Florian Adolf graduated from the Dept. of Computer Science at Trier University of Applied Sciences in 2003. He received a Master of Science in Autonomous Systems from the Department of Computer Science at Bonn-Rhein-Sieg University of Applied Sciences in 2005
Abstract: One focus of unmanned systems research is to further reduce the dependency on human supervision and control during mission execution. On a task-based level and thus similarly to a human pilot, the system on board should be able to accept goal directed tasks from which it automatically formulates executable plan sequences. Task-based navigation for unmanned rotorcraft is an interesting problem, especially in a priori incomplete environment such as complex obstacle fields. This is especially true when there is limited computing power on board small unmanned aerial vehicles where at the same time most environment information is acquired online or changed during flight.
An overview of approaches used in our Mission Planning and Execution (MiPlEx) framework will be presented that are under development at DLR’s fleet of Autonomous Rotorcraft Testbeds for Intelligent Systems (ARTIS).
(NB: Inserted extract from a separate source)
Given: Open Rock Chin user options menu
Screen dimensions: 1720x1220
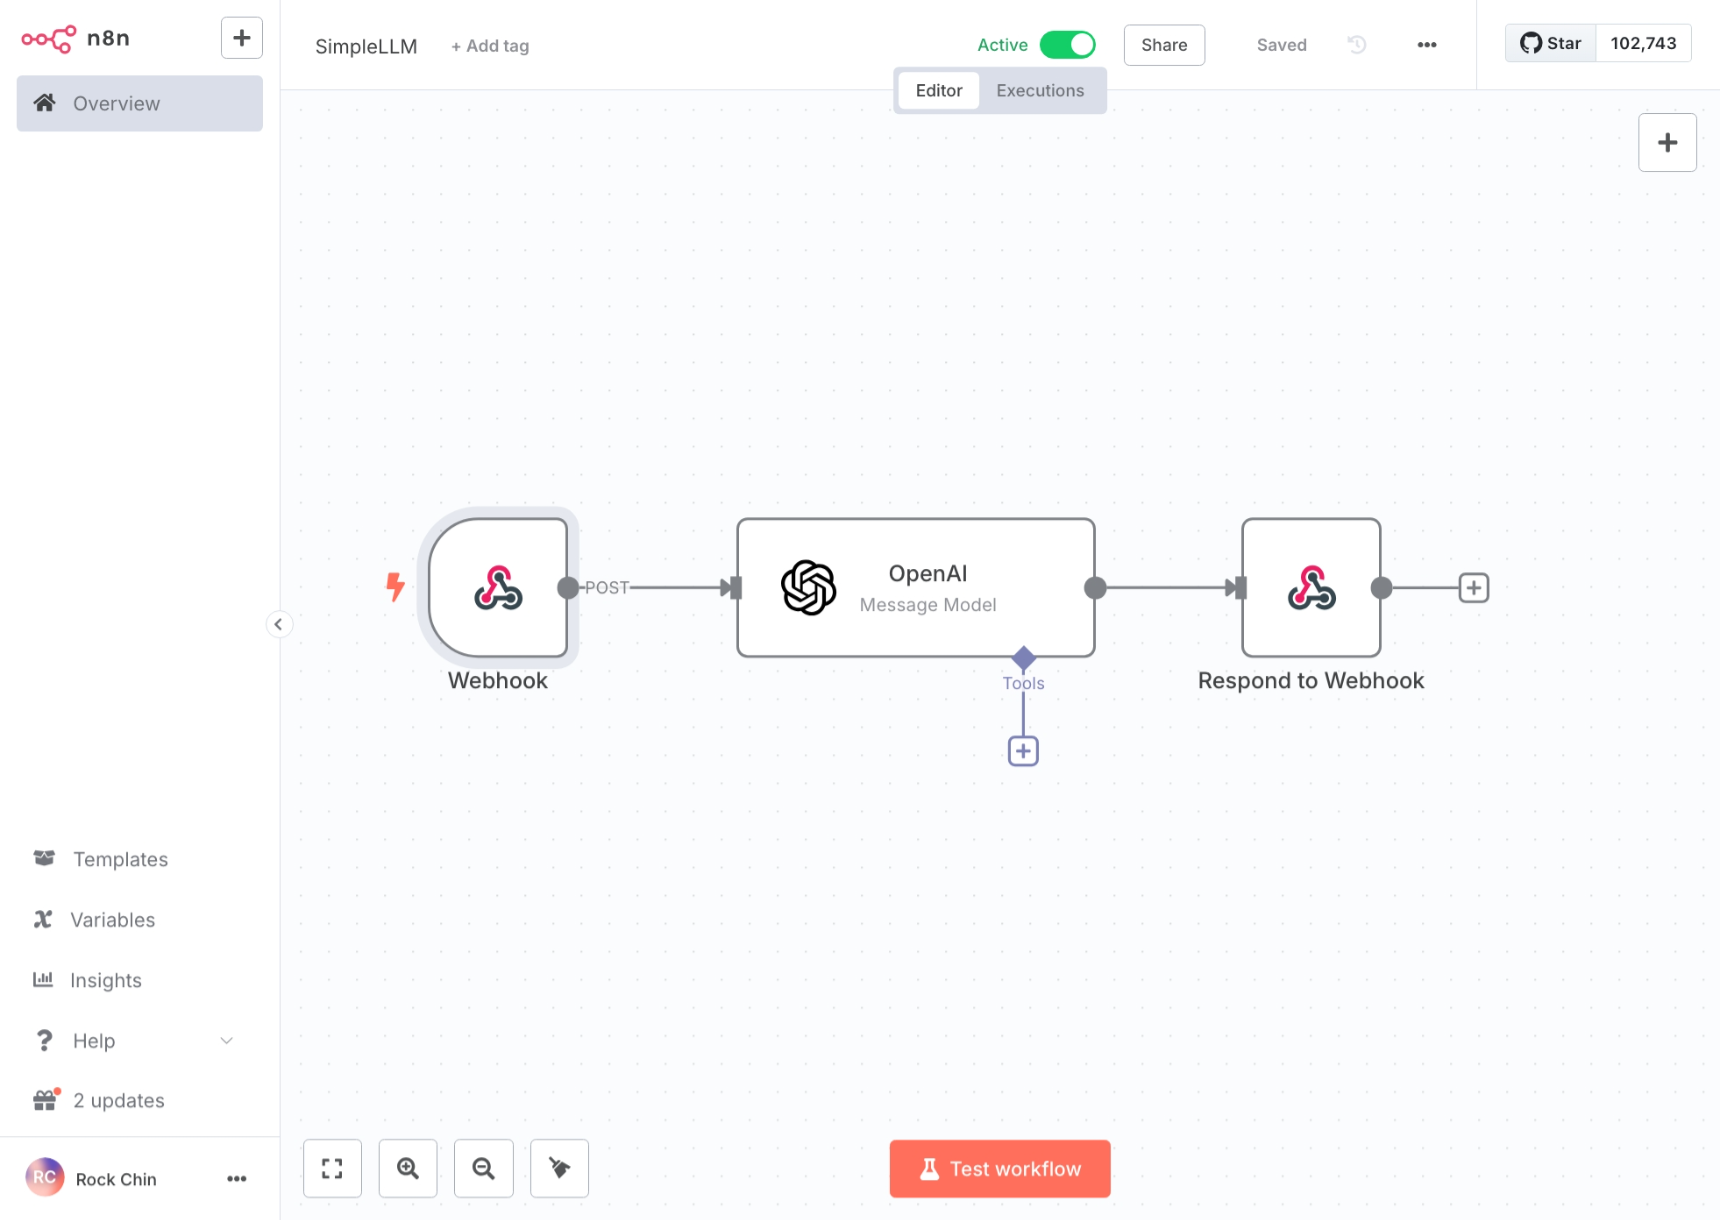Looking at the screenshot, I should pos(236,1179).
MiPlEx implements planning with uncertainties and combinatorial optimization, such that the task planning layer can be combined down to motion planning’s control output layer on board our rotorcraft. It also comprises common conceptual interfaces for use with conventional operator interfaces.In particular, MiPlEx comprises an online sampling-based roadmap motion planner for multi-query path planning in 3D terrain. Evaluations of this concept for sensor-based navigation in urban scenarios are presented and current research questions highlighted. Furthermore, computer vision-based experiments for payload directed command missions are presented which close the loop between perception and control for different mission management phases. As a result, task-based command and control of our unmanned rotorcraft is achieved. Future directions will involve conceptual refinements of our decoupled architecture, in order to boost flight performance and increase mission execution safety aspects (e.g. involve more uncertainties during the planning phases explicitly).